An Indian-Israeli collaboration has reportedly developed an oral vaccine, one that can be swallowed like a pill instead of being injected as is the norm, for COVID-19. A preliminary test in animals showed that the vaccine produced the expected antibodies that confer protection. However the findings have not been reported in a scientific publication yet and can’t be independently verified.
The product is also far from being tested in human trials, though company promoters say depending on how tests pan out, the vaccine candidate could be ready for human trials in the next three months.
Premas Biotech, a Gurugram-based biotechnology firm and Oramed Pharmaceuticals, a Jerusalem headquartered company, have a long standing collaboration on developing new drug delivery techniques.
The nascent COVID-19 vaccine candidate is a “protein-based VLP (Virus Like Particle) vaccine candidate” that generates “triple protection” against the SARS CoV-2 virus, that is, it is able to target the spike, membrane, and envelope proteins of the coronavirus. These three proteins are critical to the structure of the coronavirus and give it form as well as the ability to replicate inside the body. Typically vaccines are supposed to coax the immune systems into producing antibodies neutralising these antigenic proteins.
The challenge with making an oral vaccine is that gastric juices would rapidly degrade any protective layers enclosing the antigen making them useless. Oravax claims to have solved that problem but how, is part of their proprietary secret sauce.
Oravax, the company developing the vaccine, is a joint venture between Premas and Oramed. The latter specialises in making oral drug delivery systems and Premas has a technology platform called D-Crypt that is used to make a variety of “difficult to express” proteins in sizeable quantities efficiently.
“The vaccine candidate is also safe, efficacious and well-tolerated at normal to high doses, and generated high titres of neutralising antibodies. The VLP is manufactured using Premas’ proprietary D-Crypt™ platform, which is highly scalable and can be manufactured on large scales,” Oravax said in a statement.

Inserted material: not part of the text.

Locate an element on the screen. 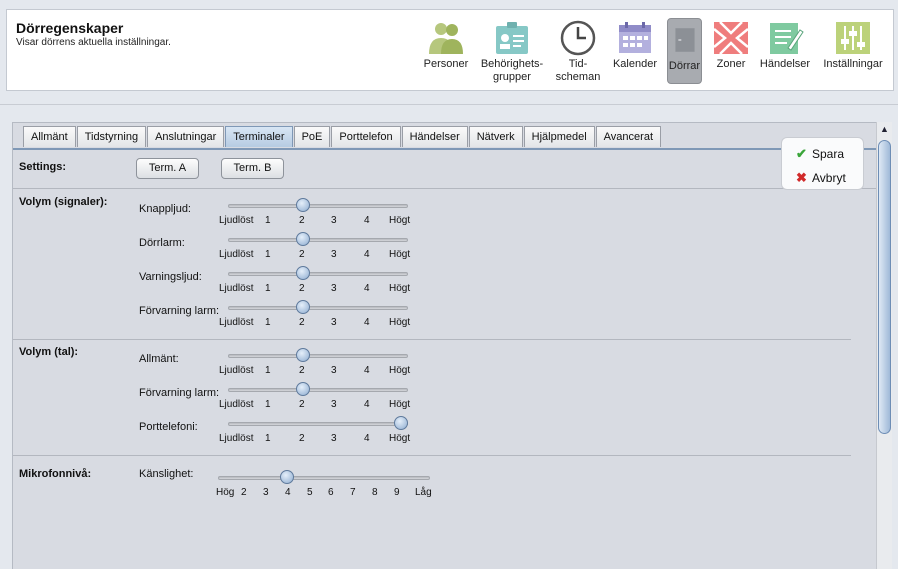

Prabuddha Kundu, Co-founder and Managing Director, Premas Biotech, told The Hindu that an oral vaccine would significantly ease mass administration. “It would be like taking a vitamin pill and what I can disclose now is that we are more than 100% sure that the technology works and is promising. In a month we should have a scientific publication reporting our results.”
Oramed and Premas have an oral insulin drug candidate employing similar technologies underlying the vaccine candidate, and is currently in phase 3 human trials in the United States.
So far India has only two vaccines publicly available for the pandemic though several others, employing a variety of approaches, are in different stages of clinical trials.